##### Supplied material #####

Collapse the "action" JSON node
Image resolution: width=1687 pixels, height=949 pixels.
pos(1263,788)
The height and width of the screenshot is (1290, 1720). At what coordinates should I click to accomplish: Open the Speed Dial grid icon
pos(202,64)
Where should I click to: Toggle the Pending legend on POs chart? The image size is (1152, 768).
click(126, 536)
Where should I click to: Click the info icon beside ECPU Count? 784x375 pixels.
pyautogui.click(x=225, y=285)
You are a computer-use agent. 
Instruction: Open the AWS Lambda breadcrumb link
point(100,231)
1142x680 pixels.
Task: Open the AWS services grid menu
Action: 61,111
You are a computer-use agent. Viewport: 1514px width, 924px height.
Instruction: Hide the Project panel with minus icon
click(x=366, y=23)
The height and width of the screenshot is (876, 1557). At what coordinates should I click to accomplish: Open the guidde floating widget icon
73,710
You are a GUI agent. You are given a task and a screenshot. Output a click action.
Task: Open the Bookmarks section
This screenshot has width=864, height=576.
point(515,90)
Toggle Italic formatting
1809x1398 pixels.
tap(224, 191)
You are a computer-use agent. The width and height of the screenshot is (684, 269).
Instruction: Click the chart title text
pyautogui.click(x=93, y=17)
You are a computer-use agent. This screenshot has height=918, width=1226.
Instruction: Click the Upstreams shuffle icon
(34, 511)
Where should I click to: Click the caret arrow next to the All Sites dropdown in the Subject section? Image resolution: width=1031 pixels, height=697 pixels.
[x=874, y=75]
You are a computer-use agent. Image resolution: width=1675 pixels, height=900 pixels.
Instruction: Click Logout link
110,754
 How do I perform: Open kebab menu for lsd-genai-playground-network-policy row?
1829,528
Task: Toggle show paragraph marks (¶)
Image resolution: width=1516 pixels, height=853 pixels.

#####

▶ **Task description**
For each line above that includes "computer", make a copy.

▶ **Task result**
You are a computer-use agent. 
You are a computer-use agent. Viewport: 1514px width, 924px height.
You are a computer-use agent. The width and height of the screenshot is (684, 269).
You are a computer-use agent. This screenshot has height=918, width=1226.
You are a computer-use agent. Image resolution: width=1675 pixels, height=900 pixels.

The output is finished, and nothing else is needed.